Rainbow bases in matroids

TL;DR

This paper investigates the computational complexity of rainbow basis problems in matroids and related structures, proving certain cases are hard and providing bounds for covering matroids with rainbow bases.

Contribution

It extends hardness results to graphic matroids and specific digraph problems, and establishes bounds for covering matroids with rainbow bases under certain conditions.

Findings

Factorizing graphic matroids into rainbow bases is NP-hard.

Deciding if a digraph can be decomposed into bounded indegree spanning trees is NP-hard.
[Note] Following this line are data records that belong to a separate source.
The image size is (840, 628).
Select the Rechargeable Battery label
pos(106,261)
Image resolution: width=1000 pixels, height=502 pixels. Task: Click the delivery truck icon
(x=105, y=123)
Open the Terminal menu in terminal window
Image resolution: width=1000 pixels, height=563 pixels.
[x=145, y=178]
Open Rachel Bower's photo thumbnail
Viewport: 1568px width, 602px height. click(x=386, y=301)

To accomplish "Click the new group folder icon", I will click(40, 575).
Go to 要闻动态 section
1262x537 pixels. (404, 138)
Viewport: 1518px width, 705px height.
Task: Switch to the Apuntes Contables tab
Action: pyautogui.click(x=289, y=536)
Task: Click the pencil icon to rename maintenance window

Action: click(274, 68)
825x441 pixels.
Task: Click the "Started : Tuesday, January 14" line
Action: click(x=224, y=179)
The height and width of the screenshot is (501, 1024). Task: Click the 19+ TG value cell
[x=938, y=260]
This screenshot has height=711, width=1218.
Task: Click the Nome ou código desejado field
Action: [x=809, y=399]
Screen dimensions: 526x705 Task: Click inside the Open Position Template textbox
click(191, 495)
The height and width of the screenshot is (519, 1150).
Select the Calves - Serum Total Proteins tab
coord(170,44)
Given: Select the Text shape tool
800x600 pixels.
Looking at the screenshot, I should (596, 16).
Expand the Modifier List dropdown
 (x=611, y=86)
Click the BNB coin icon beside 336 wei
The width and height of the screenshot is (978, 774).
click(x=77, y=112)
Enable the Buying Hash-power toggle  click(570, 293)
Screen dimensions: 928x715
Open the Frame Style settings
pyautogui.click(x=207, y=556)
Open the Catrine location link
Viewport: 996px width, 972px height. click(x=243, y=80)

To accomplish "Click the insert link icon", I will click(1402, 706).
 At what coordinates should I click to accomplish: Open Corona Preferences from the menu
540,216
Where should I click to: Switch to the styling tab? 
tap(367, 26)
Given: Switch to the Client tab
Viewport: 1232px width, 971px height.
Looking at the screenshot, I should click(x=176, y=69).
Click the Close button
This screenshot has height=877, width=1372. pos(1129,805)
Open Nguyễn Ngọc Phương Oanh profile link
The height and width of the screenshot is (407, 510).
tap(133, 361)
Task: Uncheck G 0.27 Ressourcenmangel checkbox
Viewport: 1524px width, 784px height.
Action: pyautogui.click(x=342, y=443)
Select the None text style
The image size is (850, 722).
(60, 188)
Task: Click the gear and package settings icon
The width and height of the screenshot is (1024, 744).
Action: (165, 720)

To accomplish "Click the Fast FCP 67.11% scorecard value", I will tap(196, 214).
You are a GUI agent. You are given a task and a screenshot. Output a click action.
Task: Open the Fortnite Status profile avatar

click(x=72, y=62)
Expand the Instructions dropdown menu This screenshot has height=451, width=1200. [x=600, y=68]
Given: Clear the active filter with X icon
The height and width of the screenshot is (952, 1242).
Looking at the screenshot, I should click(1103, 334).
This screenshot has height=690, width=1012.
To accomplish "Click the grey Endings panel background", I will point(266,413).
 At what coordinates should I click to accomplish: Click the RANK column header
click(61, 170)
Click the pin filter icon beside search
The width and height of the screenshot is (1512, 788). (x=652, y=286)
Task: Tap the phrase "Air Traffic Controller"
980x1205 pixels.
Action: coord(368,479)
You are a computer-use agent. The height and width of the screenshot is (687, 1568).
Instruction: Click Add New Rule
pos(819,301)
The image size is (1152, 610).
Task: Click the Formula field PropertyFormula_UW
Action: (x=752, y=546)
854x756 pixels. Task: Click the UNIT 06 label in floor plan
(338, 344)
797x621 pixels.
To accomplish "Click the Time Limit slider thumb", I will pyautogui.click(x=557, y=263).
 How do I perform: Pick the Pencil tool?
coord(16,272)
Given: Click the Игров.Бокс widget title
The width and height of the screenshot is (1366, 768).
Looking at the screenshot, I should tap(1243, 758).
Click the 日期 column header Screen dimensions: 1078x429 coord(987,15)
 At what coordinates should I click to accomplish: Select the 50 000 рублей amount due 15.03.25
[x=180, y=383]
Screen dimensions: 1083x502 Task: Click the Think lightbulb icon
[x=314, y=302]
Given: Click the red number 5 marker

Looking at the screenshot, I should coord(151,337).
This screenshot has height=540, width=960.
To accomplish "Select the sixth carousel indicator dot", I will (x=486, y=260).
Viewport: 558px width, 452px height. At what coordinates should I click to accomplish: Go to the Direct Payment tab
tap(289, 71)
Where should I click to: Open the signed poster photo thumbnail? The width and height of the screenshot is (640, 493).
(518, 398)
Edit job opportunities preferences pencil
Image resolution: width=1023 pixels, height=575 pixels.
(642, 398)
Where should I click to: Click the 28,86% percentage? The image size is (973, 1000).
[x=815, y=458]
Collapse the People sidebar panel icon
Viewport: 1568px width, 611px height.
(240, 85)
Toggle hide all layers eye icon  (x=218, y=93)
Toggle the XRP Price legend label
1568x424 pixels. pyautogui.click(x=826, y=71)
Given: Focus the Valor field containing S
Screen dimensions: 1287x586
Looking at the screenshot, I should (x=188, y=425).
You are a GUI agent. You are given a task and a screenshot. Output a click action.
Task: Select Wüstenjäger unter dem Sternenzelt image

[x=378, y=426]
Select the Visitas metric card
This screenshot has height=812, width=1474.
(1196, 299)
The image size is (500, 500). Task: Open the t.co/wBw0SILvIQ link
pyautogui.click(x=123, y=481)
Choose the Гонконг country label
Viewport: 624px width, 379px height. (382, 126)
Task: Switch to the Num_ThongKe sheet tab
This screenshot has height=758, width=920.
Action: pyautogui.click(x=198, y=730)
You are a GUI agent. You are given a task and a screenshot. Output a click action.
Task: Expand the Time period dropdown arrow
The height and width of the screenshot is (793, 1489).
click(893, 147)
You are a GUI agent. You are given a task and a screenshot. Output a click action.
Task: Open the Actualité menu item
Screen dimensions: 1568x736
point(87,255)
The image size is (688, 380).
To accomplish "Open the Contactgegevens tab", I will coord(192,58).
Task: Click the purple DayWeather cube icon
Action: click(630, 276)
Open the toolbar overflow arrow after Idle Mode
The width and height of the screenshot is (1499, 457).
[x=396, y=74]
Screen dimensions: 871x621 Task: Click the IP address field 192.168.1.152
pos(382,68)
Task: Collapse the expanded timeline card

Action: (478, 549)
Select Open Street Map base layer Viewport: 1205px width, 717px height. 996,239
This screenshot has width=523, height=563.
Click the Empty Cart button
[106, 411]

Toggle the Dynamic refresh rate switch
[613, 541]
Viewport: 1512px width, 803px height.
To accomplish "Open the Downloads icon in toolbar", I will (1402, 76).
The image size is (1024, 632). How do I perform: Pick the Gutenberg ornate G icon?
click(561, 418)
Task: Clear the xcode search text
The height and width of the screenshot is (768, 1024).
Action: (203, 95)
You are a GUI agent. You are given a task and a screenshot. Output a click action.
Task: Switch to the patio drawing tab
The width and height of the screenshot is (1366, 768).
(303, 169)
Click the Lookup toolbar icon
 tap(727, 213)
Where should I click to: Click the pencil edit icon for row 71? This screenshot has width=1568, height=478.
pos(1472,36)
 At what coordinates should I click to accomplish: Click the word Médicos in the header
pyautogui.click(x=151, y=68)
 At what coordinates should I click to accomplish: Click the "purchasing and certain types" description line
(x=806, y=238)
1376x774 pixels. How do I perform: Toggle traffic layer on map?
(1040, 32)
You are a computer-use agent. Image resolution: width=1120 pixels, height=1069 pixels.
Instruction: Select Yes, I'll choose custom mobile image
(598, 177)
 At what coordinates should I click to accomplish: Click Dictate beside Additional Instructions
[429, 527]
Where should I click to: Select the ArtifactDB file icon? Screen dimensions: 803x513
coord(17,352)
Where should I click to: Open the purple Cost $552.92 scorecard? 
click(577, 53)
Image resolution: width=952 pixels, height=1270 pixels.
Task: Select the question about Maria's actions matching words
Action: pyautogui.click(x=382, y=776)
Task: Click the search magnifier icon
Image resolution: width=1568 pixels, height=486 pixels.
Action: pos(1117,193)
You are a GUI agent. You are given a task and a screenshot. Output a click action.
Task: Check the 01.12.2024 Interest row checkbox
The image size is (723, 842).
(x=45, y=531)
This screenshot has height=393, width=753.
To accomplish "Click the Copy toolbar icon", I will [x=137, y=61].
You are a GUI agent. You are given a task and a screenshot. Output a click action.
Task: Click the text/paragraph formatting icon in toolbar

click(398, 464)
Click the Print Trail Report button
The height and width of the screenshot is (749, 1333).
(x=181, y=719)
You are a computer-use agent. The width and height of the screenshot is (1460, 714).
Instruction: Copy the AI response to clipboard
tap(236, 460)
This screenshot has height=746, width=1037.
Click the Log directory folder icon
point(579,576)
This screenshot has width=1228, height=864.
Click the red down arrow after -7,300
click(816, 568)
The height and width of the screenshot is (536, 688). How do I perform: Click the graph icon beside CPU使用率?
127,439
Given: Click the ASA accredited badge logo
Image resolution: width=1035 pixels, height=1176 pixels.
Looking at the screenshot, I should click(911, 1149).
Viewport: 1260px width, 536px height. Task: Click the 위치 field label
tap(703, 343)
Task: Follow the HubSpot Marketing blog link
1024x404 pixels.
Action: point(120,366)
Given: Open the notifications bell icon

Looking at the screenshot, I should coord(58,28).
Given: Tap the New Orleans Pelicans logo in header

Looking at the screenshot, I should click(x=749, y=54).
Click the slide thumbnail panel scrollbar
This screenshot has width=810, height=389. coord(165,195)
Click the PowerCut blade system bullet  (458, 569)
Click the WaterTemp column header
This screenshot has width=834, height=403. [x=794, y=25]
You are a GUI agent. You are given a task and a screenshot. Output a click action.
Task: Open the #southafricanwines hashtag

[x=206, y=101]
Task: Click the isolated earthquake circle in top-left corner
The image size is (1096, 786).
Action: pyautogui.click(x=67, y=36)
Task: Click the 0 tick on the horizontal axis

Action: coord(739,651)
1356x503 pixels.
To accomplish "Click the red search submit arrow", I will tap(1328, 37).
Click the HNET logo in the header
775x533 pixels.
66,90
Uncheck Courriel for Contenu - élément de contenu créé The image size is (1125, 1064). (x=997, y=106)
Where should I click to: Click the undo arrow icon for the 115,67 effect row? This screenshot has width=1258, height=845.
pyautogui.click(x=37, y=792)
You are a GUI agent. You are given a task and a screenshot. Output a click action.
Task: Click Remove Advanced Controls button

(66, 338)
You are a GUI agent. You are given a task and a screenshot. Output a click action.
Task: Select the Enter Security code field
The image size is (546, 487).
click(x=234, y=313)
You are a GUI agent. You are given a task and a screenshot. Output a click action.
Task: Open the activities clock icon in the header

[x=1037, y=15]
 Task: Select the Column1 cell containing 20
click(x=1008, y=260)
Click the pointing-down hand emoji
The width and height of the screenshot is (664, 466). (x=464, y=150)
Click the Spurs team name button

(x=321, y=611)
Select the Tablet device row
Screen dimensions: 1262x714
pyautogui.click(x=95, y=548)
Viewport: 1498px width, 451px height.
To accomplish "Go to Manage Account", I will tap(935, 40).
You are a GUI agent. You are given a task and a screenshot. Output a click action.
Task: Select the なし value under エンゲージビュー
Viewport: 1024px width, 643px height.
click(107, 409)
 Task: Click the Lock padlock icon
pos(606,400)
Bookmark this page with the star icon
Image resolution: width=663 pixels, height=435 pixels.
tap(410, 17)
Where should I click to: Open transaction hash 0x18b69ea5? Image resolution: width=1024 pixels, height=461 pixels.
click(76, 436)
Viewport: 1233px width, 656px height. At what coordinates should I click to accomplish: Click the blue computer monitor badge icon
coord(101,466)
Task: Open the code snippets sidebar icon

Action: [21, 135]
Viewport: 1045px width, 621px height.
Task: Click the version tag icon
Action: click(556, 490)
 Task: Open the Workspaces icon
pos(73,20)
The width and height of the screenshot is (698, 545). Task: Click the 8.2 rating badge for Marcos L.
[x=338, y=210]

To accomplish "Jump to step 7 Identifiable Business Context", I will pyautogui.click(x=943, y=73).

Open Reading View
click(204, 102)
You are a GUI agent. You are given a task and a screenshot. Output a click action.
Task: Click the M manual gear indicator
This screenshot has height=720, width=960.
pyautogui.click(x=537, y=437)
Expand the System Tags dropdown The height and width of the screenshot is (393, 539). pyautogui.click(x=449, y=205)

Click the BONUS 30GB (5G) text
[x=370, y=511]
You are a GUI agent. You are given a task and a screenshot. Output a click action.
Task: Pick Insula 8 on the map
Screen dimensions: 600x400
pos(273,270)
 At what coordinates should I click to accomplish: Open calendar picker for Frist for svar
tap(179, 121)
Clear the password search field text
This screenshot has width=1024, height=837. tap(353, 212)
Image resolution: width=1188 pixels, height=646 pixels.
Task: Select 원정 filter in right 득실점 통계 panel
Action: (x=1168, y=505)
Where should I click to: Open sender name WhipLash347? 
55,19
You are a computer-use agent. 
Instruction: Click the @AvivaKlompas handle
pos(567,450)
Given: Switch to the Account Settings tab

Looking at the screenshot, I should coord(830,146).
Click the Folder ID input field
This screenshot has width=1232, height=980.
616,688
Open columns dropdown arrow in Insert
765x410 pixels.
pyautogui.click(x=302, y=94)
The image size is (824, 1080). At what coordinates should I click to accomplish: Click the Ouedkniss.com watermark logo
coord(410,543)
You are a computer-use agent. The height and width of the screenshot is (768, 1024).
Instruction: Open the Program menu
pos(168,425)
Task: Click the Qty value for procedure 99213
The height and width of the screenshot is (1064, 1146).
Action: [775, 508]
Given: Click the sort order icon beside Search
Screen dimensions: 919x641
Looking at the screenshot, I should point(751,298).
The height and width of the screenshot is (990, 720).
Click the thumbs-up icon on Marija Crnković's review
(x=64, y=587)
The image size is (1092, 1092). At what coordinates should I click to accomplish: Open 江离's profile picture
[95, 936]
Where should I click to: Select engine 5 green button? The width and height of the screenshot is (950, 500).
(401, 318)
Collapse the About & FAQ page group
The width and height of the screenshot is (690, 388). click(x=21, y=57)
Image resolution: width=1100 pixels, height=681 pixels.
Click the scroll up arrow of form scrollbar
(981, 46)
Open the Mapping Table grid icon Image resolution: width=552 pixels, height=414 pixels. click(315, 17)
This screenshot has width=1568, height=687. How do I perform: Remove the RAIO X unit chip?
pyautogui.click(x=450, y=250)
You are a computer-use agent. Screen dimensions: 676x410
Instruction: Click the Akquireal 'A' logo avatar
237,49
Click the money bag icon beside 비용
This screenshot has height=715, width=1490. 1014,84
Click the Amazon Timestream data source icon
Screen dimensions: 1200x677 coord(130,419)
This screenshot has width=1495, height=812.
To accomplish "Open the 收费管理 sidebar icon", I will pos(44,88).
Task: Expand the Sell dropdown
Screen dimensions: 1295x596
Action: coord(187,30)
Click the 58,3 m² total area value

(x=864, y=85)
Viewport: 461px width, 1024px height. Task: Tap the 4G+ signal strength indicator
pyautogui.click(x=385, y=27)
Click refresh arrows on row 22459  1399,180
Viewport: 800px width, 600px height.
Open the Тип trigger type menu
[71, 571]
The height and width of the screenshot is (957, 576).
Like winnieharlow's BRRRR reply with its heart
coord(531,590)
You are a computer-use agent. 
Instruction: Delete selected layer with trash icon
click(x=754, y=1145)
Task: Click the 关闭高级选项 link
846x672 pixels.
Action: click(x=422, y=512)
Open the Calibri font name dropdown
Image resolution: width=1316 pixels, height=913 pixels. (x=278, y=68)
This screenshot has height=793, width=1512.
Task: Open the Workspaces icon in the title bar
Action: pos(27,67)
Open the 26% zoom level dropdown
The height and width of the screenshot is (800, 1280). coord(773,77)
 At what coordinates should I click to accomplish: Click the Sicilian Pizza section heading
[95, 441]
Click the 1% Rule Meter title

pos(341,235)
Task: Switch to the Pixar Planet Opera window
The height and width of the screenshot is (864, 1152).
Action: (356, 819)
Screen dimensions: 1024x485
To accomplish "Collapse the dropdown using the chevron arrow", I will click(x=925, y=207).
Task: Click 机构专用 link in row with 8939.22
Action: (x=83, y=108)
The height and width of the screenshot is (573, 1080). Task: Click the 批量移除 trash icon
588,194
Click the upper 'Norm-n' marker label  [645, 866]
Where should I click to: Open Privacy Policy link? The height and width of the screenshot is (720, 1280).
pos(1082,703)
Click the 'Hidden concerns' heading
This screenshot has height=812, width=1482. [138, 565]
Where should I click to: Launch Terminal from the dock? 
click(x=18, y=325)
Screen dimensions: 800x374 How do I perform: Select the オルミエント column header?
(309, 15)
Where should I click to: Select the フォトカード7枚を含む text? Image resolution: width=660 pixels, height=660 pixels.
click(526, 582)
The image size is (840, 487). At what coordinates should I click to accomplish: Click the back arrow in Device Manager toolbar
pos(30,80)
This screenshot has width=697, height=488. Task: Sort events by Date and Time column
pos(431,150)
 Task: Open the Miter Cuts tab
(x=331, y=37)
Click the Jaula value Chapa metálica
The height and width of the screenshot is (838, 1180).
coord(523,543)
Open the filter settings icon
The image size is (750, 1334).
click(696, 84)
Matroids with a k-basis factorization can be covered by a bounded number of rainbow bases when partition classes are small.

Abstract

Recently, it was proved by B\'erczi and Schwarcz that the problem of factorizing a matroid into rainbow bases with respect to a given partition of its ground set is algorithmically intractable. On the other hand, many special cases were left open. We first show that the problem remains hard if the matroid is graphic, answering a question of B\'erczi and Schwarcz. As another special case, we consider the problem of deciding whether a given digraph can be factorized into subgraphs which are spanning trees in the underlying sense and respect upper bounds on the indegree of every vertex. We prove that this problem is also hard. This answers a question of Frank. In the second part of the article, we deal with the relaxed problem of covering the ground set of a matroid by rainbow bases. Among other results, we show that there is a linear function $f$ such that every matroid that can be factorized into $k$ bases for some $k \geq 3$ can be covered by $f(k)$ rainbow bases if every partition class contains at most 2 elements.